Environmental awareness is definitely more present in the public domain than it was some years ago. Yet it seems to be as a result of a very unbalanced relationship.
At the consumer level (the majority of members of the public) is a growing understanding of the need for environmentally conscious living, and the importance of practices like recycling, buying locally-grown produce, using renewable energy, supporting smaller local companies rather than multinationals, reducing product packaging, composting etc.
At the provider level (most large companies/organisations or governments) is a growing level of deceit and obfuscation, taking advantage of the public’s changing wants and needs, for political or corporate gain, through carefully-worded promotional material, labelling and policy documents.
Hence we encounter the likes of:
- investment funds who claim to only invest your money in ‘sustainable companies’, which to them means a company whose profits, and therefore shares, will remain stable in the long-term future. This doesn’t mean the company engages in sustainable environmental practices.
- deceitful politicians, which doesn’t need any further explanation. Whatever country you live in, you would have experienced election campaigns in recent years rife with environmental exhibitionism, green manipulation and eco-promises that may or may not be kept.
- carbon trading/offsets (which I have talked about here), which is often just an excuse for polluters to keep polluting without changing their operating procedures, while gaining public and financial credit for ‘reducing emissions’.
- misinterpretation of the UN’s REDD scheme, which was set up as an ideally beneficial system to help local communities in the Majority World and reduce deforestation, but has since degenerated into nothing more than a ‘land-grab’ for the sort of bodies mentioned in the previous point. The scheme was intended to create appreciation of standing forests in developing countries (where deforestation is often the highest), by putting a higher value on intact forests than cleared ones. Developed countries are encouraged to pay their carbon offsets to developing countries, thereby giving the developing country a financial incentive to leave their trees alone. Unfortunately, a recent report has found that the noble intentions of this scheme have degenerated into a system where governments and individuals have simply snapped up vast tracts of forested land in developing countries without proper consultation with the forest’s indigenous communities. The report warns that this system will simply exclude indigenous people from their forests and “criminalise” the traditional way of life they have known for centuries. You can read the media release here and download the report here.

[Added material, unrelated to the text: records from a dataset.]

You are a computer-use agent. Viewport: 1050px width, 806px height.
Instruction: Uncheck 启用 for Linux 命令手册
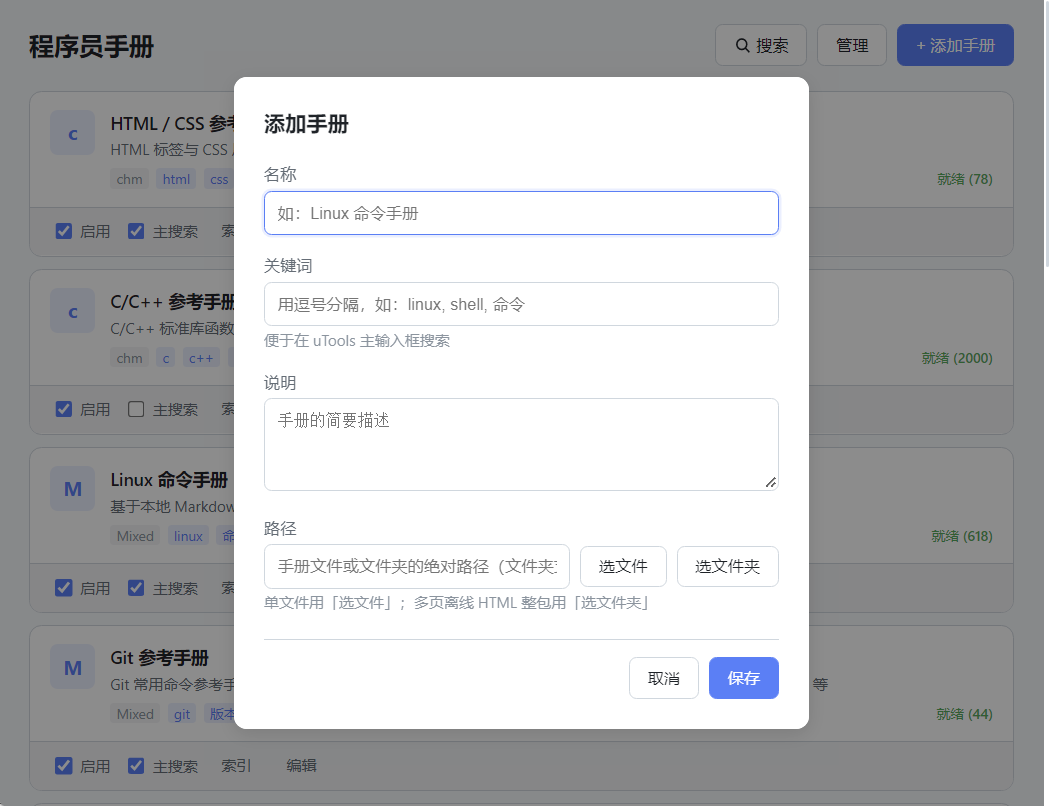pyautogui.click(x=64, y=588)
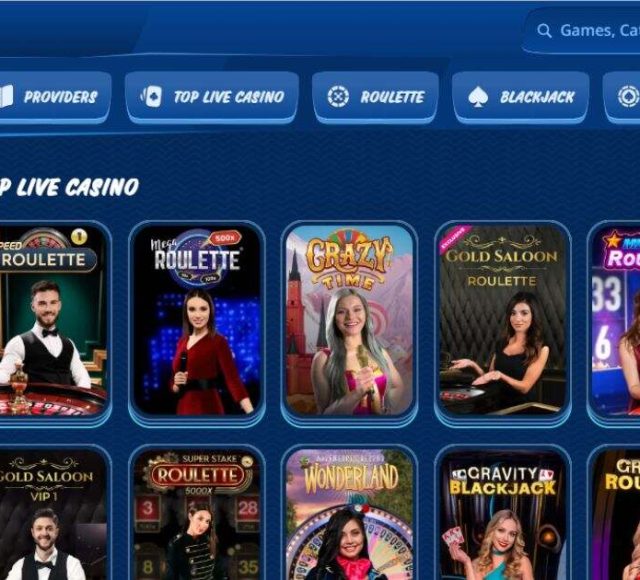640x580 pixels.
Task: Open Gravity Blackjack game
Action: point(503,514)
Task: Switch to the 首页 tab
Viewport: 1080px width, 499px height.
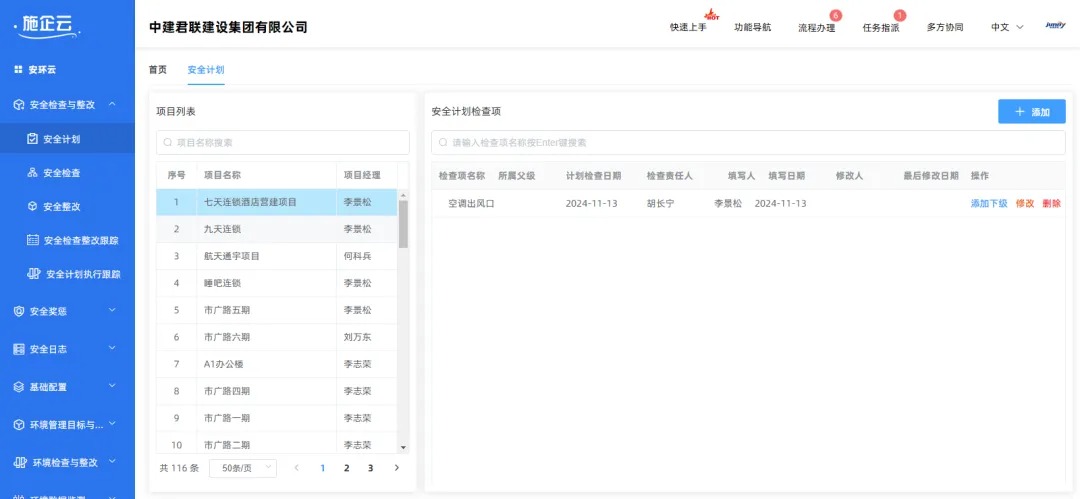Action: (158, 70)
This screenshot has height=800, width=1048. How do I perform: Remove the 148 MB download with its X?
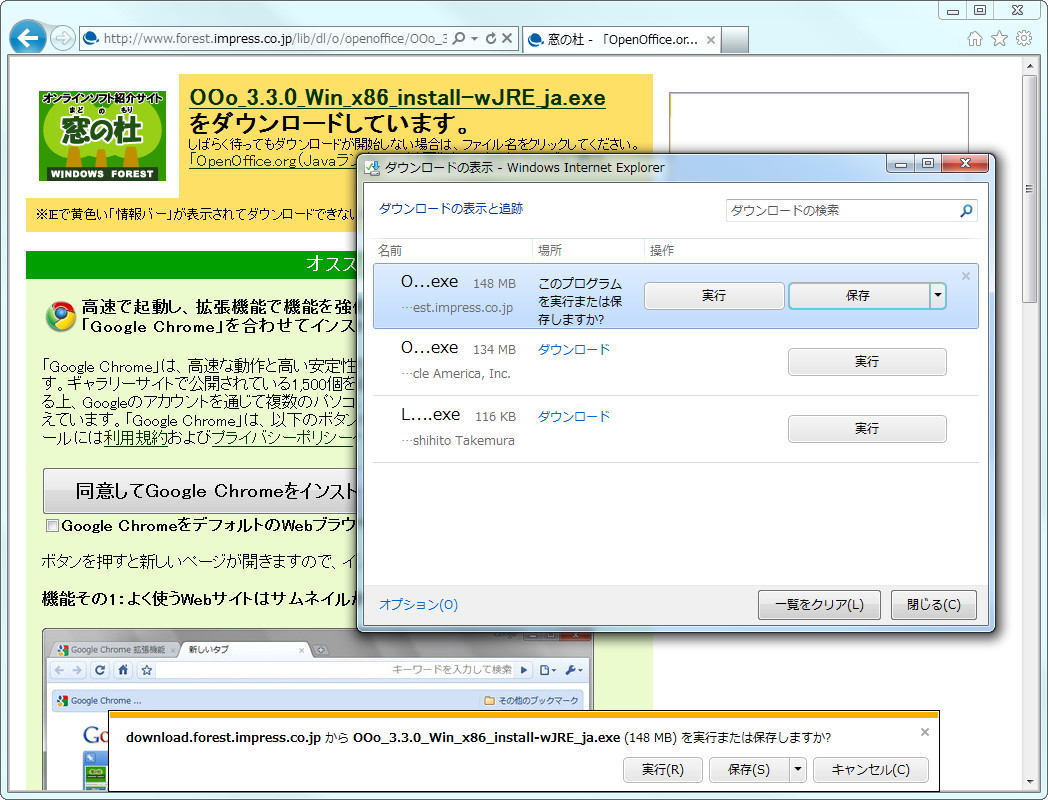(965, 276)
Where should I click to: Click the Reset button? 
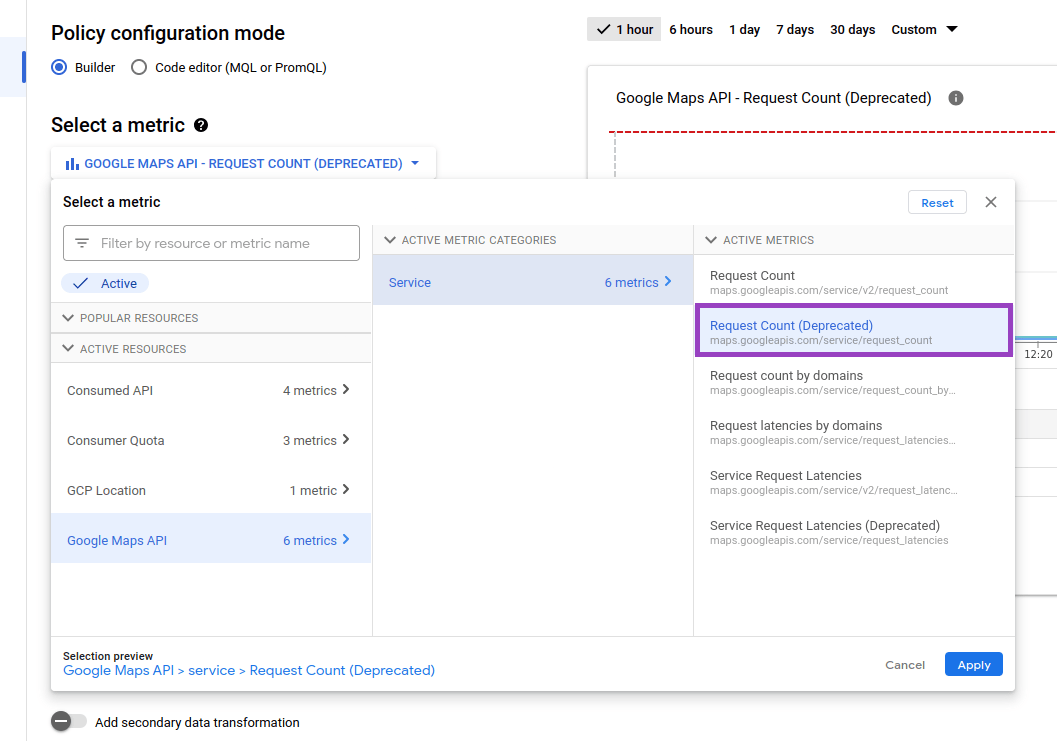[x=937, y=202]
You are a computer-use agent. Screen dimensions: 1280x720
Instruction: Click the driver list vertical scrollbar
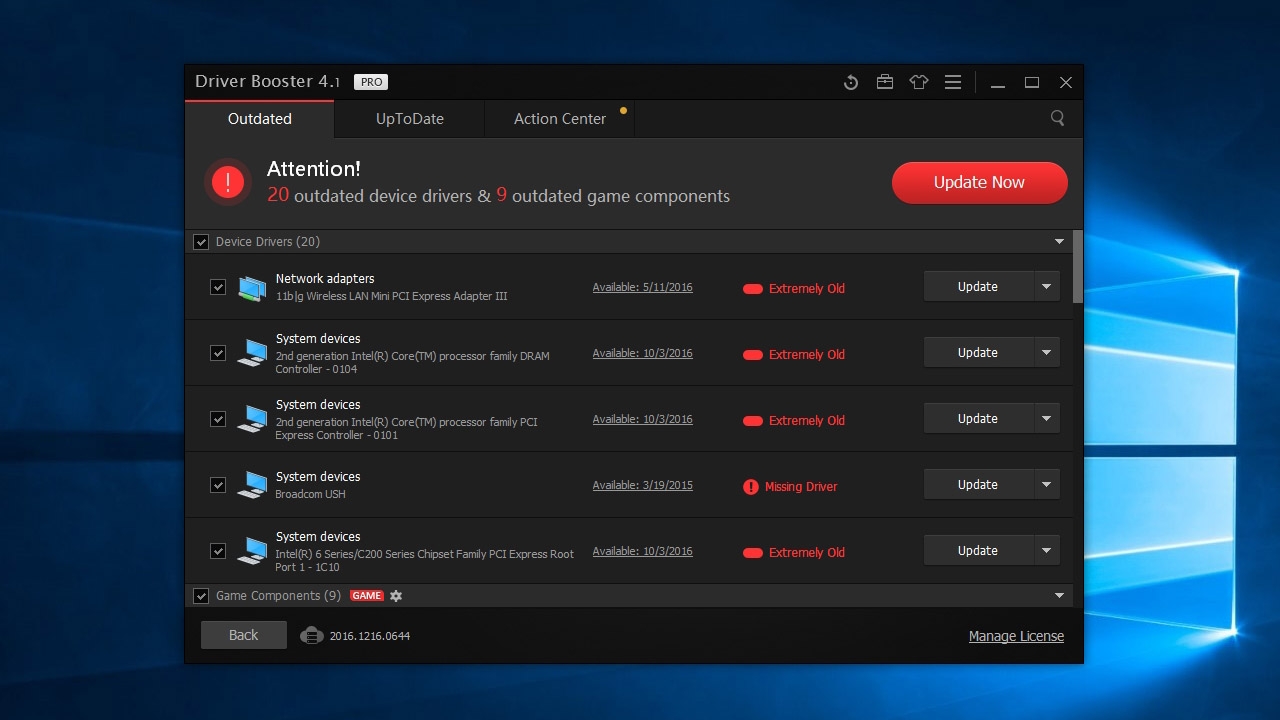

- the use of ‘organic’ or ‘fair trade’ labelling on (more expensive) products that have no certification or where the ‘organic’ label is redundant. The definition of organic is simply ‘of, related to, or derived from living organisms’. If you thoroughly read the label of any cosmetic or cleaning product on the shelf that uses the word organic in its name, you will often find that it is not in fact ‘certified organic’ (made or produced without the use of synthetic chemicals, GMOs, irradiation etc.). A shampoo or moisturiser manufacturer can use the same chemical-laden base as any other common non-organic product, mix in some plant-derived essential oils (that haven’t necessarily been grown organically), and label it organic.

There are many more examples like this. In a previous post I discussed a study that suggested people were more likely to buy a ‘green’ product if they thought it would make them look superior or prestigious, rather than because they actually cared about or understood the reduced environmental impact of that product.
Obviously this tendency goes much higher than ground-level consumers – taking (emotional) advantage of the environment…to deceive people into thinking we care about the environment…so they keep giving us money…so we can keep taking (physical) advantage of the environment.
Are we benefitting the environment, or ourselves? Or are we just confusing everyone and ending up back at Square One?